TASK OBJECTIVE: Collect every line of the listing below that contains the word "page". Case counts.

Some records
+-------+

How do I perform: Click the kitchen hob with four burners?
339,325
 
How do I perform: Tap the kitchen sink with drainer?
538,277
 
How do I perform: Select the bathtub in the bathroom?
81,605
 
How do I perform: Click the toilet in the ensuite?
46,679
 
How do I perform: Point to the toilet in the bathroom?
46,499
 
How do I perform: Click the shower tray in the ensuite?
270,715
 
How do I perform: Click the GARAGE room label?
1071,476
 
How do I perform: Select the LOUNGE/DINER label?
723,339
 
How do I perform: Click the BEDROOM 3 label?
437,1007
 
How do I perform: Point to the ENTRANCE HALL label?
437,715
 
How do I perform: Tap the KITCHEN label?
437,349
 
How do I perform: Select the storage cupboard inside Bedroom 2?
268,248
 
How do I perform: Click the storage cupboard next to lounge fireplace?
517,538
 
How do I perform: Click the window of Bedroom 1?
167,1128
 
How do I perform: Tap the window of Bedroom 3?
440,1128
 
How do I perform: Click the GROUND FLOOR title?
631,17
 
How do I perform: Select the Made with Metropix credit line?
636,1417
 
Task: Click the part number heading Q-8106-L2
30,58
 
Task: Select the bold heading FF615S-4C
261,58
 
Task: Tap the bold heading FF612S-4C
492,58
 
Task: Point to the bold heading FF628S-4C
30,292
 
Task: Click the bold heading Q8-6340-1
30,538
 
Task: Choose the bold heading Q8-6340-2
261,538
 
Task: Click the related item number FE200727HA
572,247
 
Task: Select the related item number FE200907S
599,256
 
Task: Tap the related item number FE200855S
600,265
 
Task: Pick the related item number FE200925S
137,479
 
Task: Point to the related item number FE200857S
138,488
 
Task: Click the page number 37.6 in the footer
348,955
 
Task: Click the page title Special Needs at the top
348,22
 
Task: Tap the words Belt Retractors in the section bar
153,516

+-------+

SOLUTION:
Task: Click the page number 37.6 in the footer
Task: Click the page title Special Needs at the top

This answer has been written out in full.